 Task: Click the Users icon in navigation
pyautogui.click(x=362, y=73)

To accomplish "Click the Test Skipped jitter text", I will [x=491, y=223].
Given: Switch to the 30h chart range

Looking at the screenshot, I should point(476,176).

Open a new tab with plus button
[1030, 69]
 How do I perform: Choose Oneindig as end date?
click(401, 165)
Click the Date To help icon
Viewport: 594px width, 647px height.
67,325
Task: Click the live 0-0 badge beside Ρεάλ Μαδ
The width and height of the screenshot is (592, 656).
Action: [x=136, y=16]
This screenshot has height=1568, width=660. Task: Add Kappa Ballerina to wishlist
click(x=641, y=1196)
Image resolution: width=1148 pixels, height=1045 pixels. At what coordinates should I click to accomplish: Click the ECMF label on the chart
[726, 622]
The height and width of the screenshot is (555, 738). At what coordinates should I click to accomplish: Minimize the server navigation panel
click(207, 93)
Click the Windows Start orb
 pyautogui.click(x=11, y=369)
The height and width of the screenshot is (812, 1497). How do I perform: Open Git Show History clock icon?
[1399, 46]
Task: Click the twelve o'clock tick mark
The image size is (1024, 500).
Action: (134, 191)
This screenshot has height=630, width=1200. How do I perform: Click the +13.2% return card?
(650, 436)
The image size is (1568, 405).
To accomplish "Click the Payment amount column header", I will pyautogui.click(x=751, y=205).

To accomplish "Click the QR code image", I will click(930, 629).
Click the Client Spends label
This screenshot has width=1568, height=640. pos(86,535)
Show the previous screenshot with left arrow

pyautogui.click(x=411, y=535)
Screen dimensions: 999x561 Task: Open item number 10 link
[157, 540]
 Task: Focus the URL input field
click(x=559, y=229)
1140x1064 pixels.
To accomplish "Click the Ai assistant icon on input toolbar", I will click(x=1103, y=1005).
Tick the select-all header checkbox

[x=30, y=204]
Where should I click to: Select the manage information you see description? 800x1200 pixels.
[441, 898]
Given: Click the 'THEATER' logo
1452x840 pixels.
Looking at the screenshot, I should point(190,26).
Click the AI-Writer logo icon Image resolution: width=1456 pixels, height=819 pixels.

__________________________________________________

[Work required] Pick out each line of the material that contains the string "label" and copy those lines.

[Expected answer]
Image resolution: width=1148 pixels, height=1045 pixels. At what coordinates should I click to accomplish: Click the ECMF label on the chart
Click the Client Spends label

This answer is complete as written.